## To be done
Update the data below by replacing "screenshot" with "capture" everywhere it occurs and changing nothing else. Leave the pictures out of your answer.

## Data records
>>>
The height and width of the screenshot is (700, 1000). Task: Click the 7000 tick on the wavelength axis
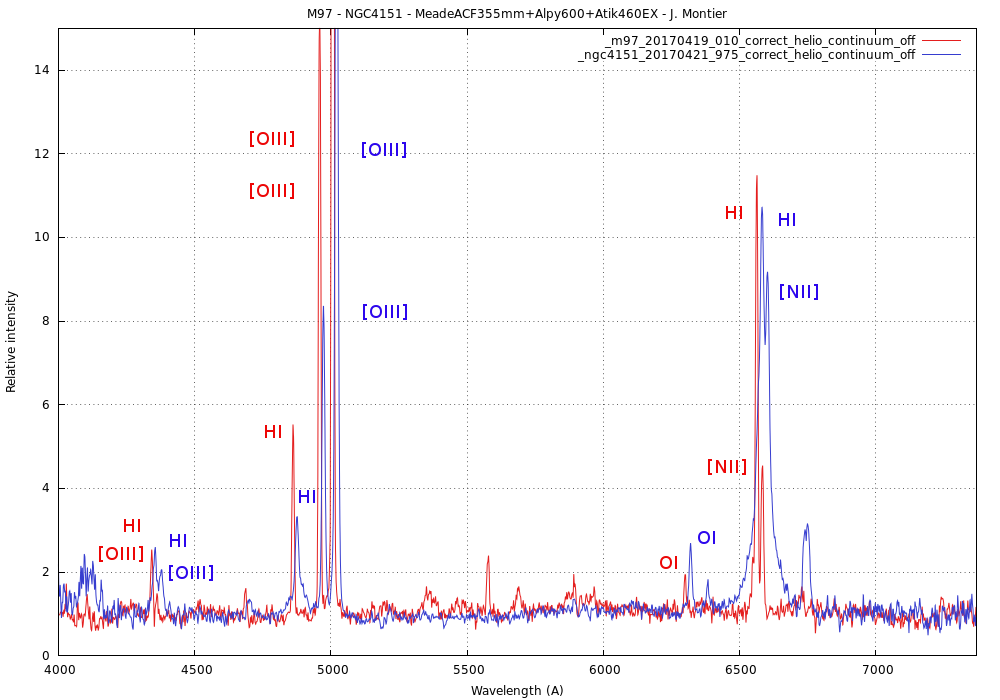[x=876, y=668]
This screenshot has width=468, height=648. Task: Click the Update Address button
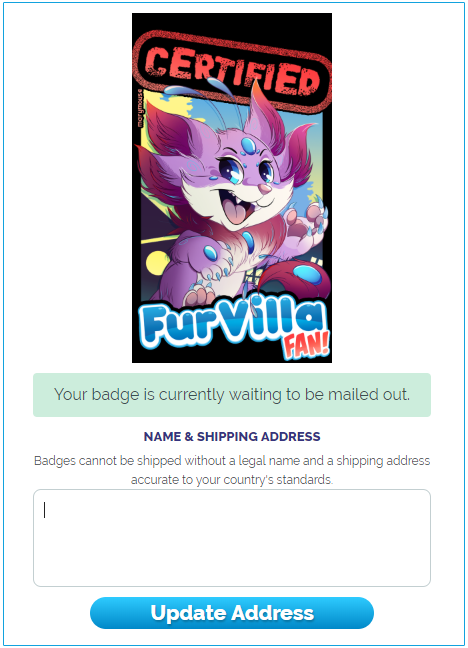[232, 613]
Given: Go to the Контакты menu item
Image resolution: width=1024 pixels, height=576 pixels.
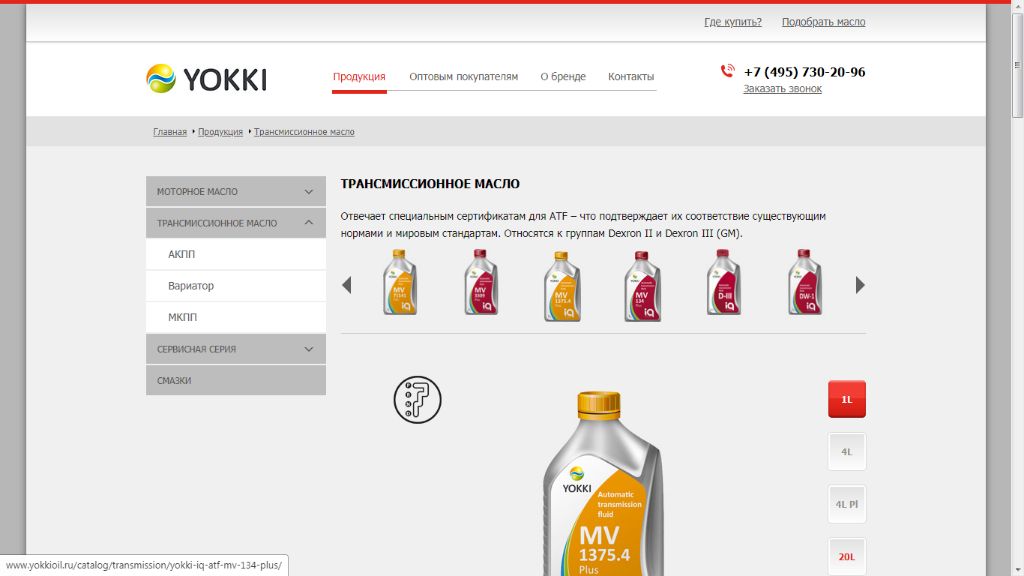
<<<
## Correct response
The height and width of the capture is (700, 1000). Task: Click the 7000 tick on the wavelength axis
[x=876, y=668]
This capture has width=468, height=648. Task: Click the Update Address button
[232, 613]
Given: Go to the Контакты menu item
Image resolution: width=1024 pixels, height=576 pixels.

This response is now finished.